GIVEN ENTRIES –
┄┄┄┄┄┄┄┄┄┄

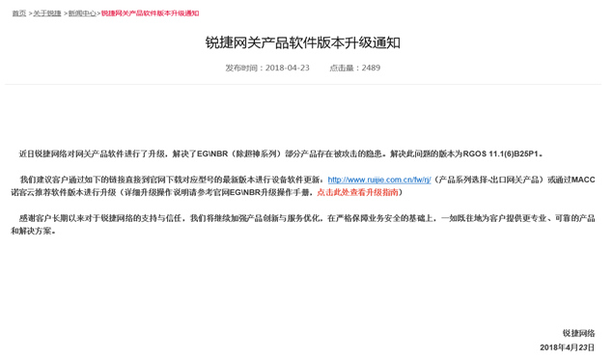Click the view count 2489
The image size is (613, 360).
tap(371, 68)
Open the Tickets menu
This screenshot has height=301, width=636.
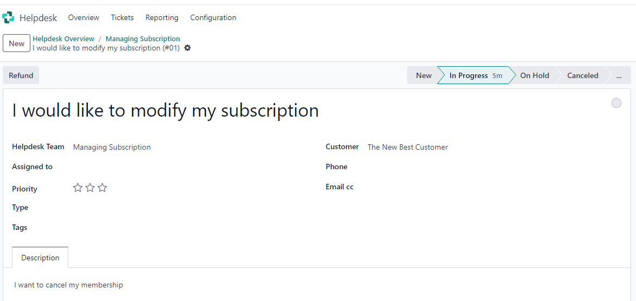click(x=122, y=17)
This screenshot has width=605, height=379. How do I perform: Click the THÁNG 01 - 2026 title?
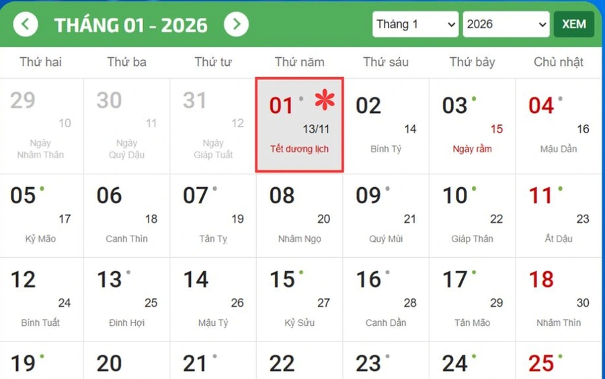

┄┄┄┄┄┄┄┄┄┄

WHAT YOU NEED TO DO –
Convert the material above, starting at the line that contains "Open the Tickets menu" and ending with the last line of the material, into a JSON list of strings with one string per line. Leave out blank lines and the pictures.

SOLUTION FOR THIS PROBLEM –
[
  "Open the Tickets menu",
  "This screenshot has height=301, width=636.",
  "click(x=122, y=17)",
  "This screenshot has width=605, height=379. How do I perform: Click the THÁNG 01 - 2026 title?"
]